Lesser in vitro anaerobic cecal isoflavone disappearance was associated with greater apparent absorption of daidzein and genistein in Golden Syrian hamsters.

Our hypothesis in this study was that in vitro disappearance of isoflavones from fecal or cecal contents of Golden Syrian hamsters paralleled the apparent absorption of these compounds, comparable with previous findings from in vitro human fecal incubations. Two studies were conducted to test this idea: one on in vitro fecal (study 1, n = 20/sex) and the other on in vitro cecal contents (study 2, n = 10/sex) ability to degrade isoflavones.
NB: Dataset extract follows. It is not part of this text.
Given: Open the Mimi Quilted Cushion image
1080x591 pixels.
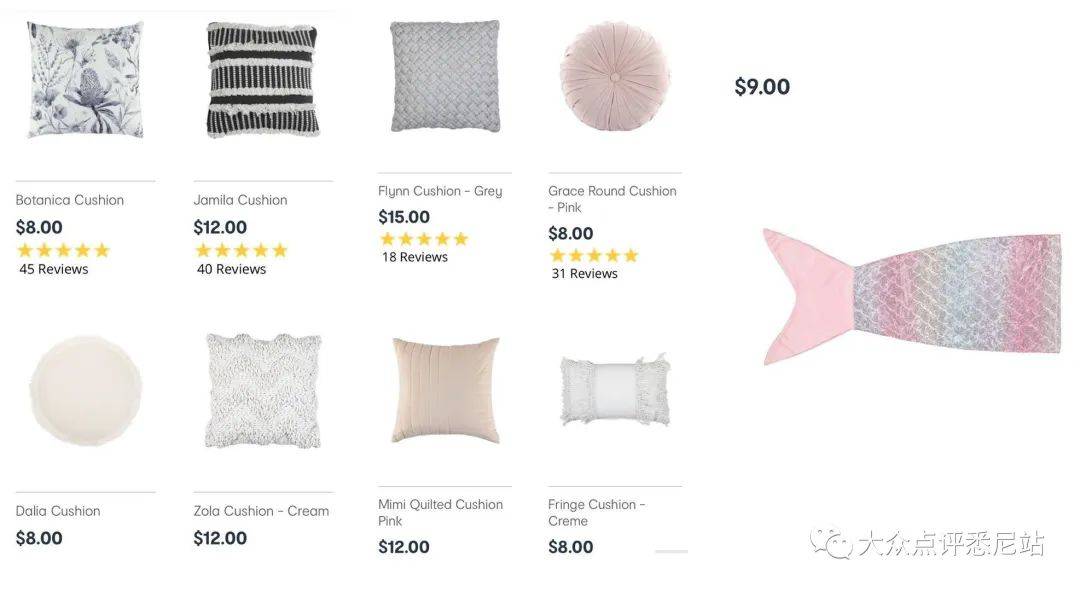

According to HPLC analysis, urinary isoflavone excretion was significantly less by 2-4 fold in males compared with females in both studies. Fecal isoflavone excretion was not significantly different between sexes or isoflavones (study 1) and was <0.5% of ingested dose. In vitro anaerobic fecal isoflavone degradation rate constants from study 1 were minimal with no significant correlation between urinary and fecal isoflavone excretion. However, in vitro anaerobic cecal isoflavone degradation rate constants (study 2) were greater and significantly correlated with urinary excretion of daidzein (R = 0.90; p = 0.01) and genistein (R = 0.93; p = 0.004), but not glycitein (R = 0.50; p = 0.3). Both male and female hamsters showed a pattern of urinary isoflavone excretion similar to that found in humans (daidzein > genistein). Hamster in vitro cecal isoflavone degradation rate constants seemed to be analogous to human in vitro fecal isoflavone degradation rate constants for genistein and daidzein. The sex difference in isoflavone excretion in hamsters and the instability in glycitein excretion across studies coupled with the paucity of human data on this isoflavone deserve further investigation.